China's National Social Security Fund has made its initial foray into the investment market to become a major limited partner (LP) in the country, which is just in line with the government's policy of boosting the development of venture capital (VC) and private equity (PE) markets, according to last week's 2009 LP Summit of China Venture, a research and consulting firm.
Over the past few years, domestic VC and PE markets have made great progresses, and the National Social Security Fund's initial foray into the investment market is expected to help carve out more opportunities for the emergence of local VC and PE firms.
Cao Wenlian, deputy director of the department of finance and fiscal affairs with the National Development and Reform Commission (NDRC), China's top economic planner, voiced at the Summit that the fast expansion of investment markets depends on the sound emergence of limited partnerships which in previous times saw sluggish growth.

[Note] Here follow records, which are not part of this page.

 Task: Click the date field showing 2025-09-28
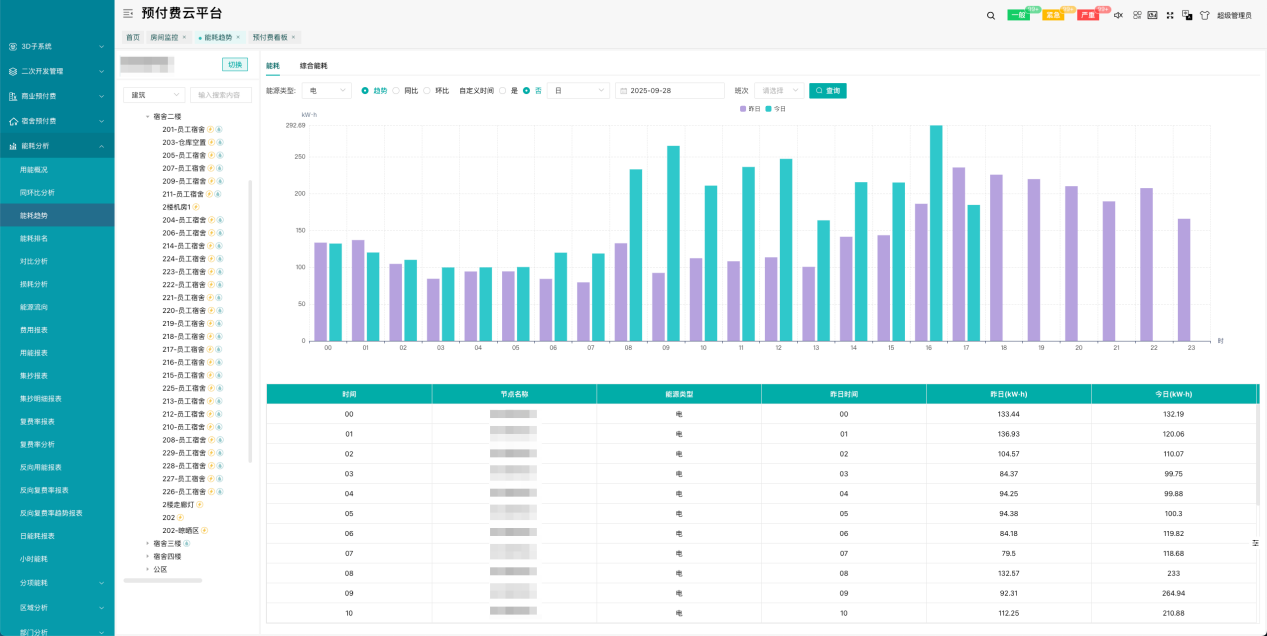click(x=669, y=90)
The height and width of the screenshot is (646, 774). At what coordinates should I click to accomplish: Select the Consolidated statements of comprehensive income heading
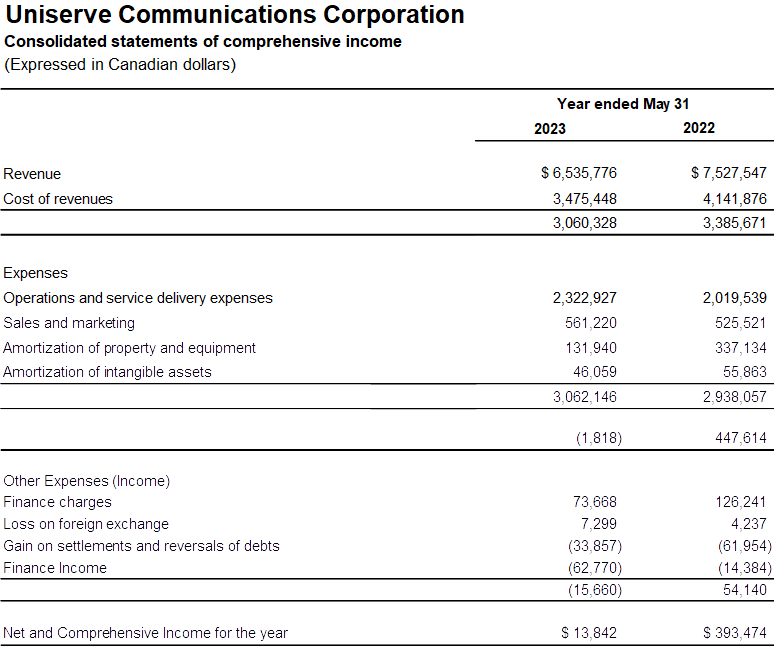pyautogui.click(x=203, y=42)

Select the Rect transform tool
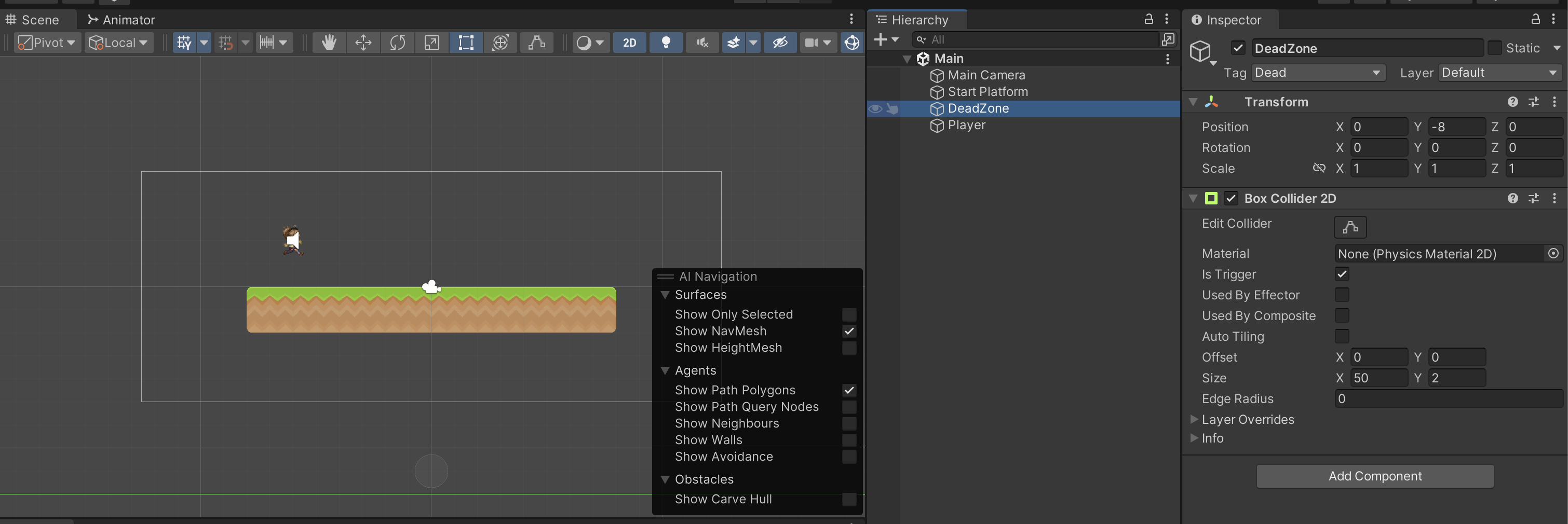click(466, 43)
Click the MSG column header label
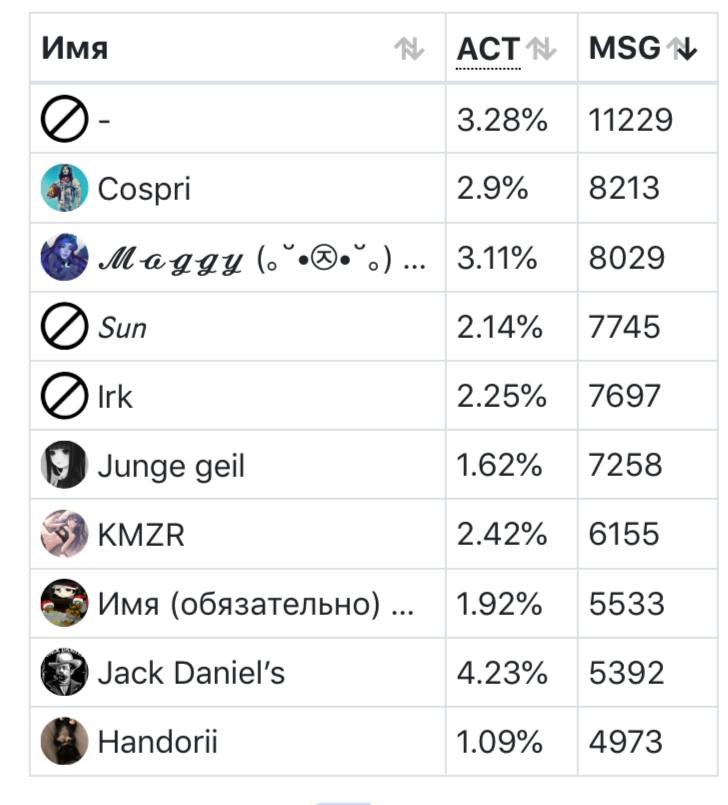Viewport: 728px width, 805px height. pyautogui.click(x=624, y=48)
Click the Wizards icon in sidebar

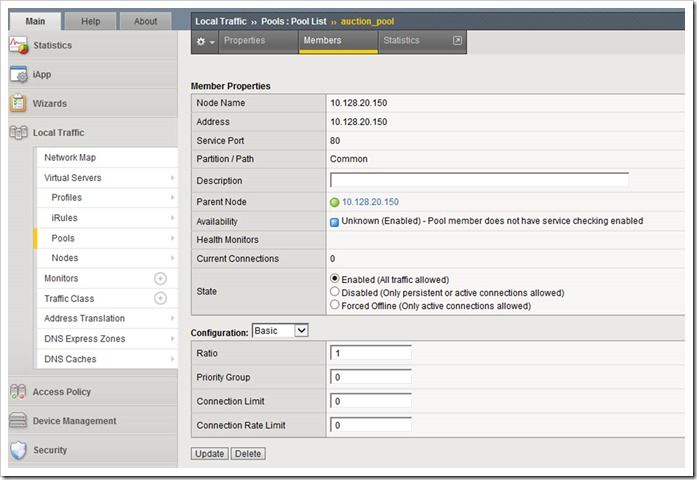(x=17, y=103)
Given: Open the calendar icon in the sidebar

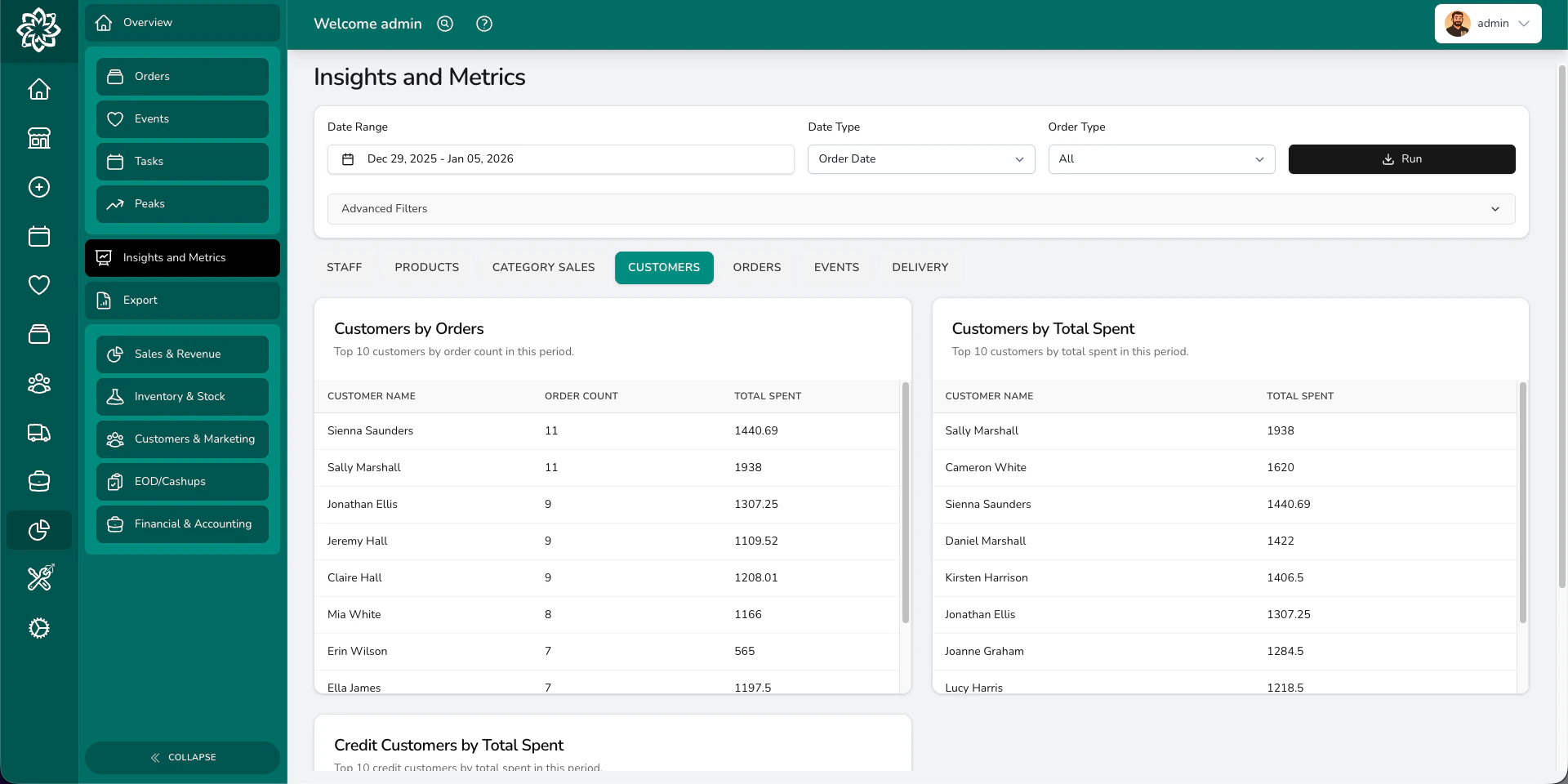Looking at the screenshot, I should click(38, 236).
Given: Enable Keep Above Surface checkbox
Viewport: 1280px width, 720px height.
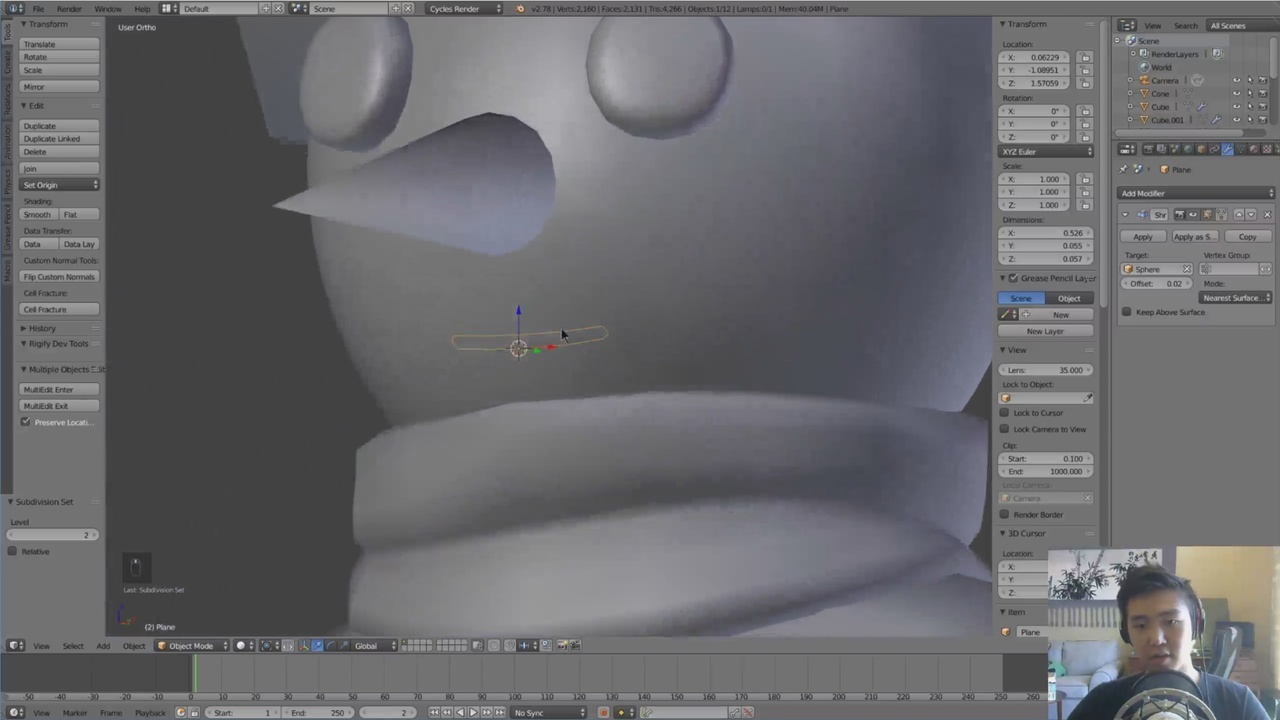Looking at the screenshot, I should tap(1127, 312).
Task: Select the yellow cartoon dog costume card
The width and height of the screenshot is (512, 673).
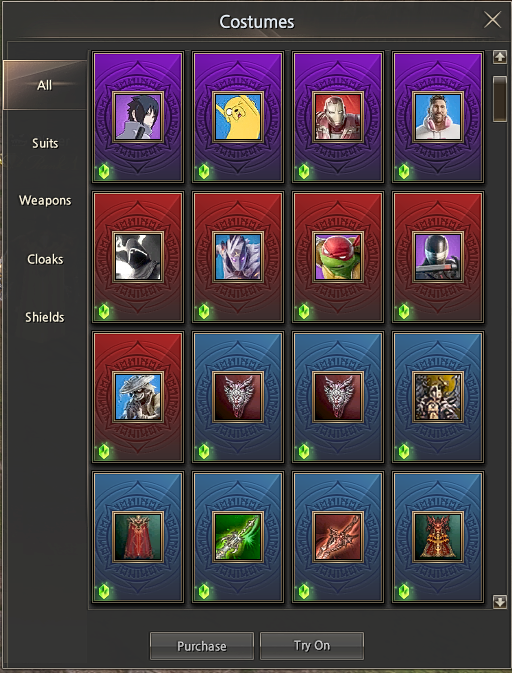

He explained this referred to the timidity shown by such players to put their money into overseas investments even if they had been courted for a while by outside firms. In addition, government watchdogs' concerns about investment risks may also have influenced decisions.
Cao said the NDRC had consulted with relevant agencies for consensus, in a bid to grant pension funds, insurers and commercial banks the access to the PE and VC markets.
China's investments industry remained on the rise despite the second half of 2008 which saw the serious global financial crisis, Cao said.
According to a survey carried out by ChinaVenture, 60 percent of overseas LPs will increase their investments in China, while another 20 percent will maintain their current investment momentum, despite the global economic downturn.
Ching Tan, Managing Director and Chief Representative of the Greater China Region of Siguler Guff, said that the company's China-focused allocation in its investment portfolio remained unchanged.
In the second round investment to the BRIC countries (Brazil, Russia, India and China), the allocation to China has been as high as 50 percent, Tan added.
Lucian Wu, Managing Director of Paul Capital, echoed Tan's remarks and said, "Paul Capital just slowed down its investment rather than changed its investment strategies. We see more opportunities in China, and may invest much more here than in India."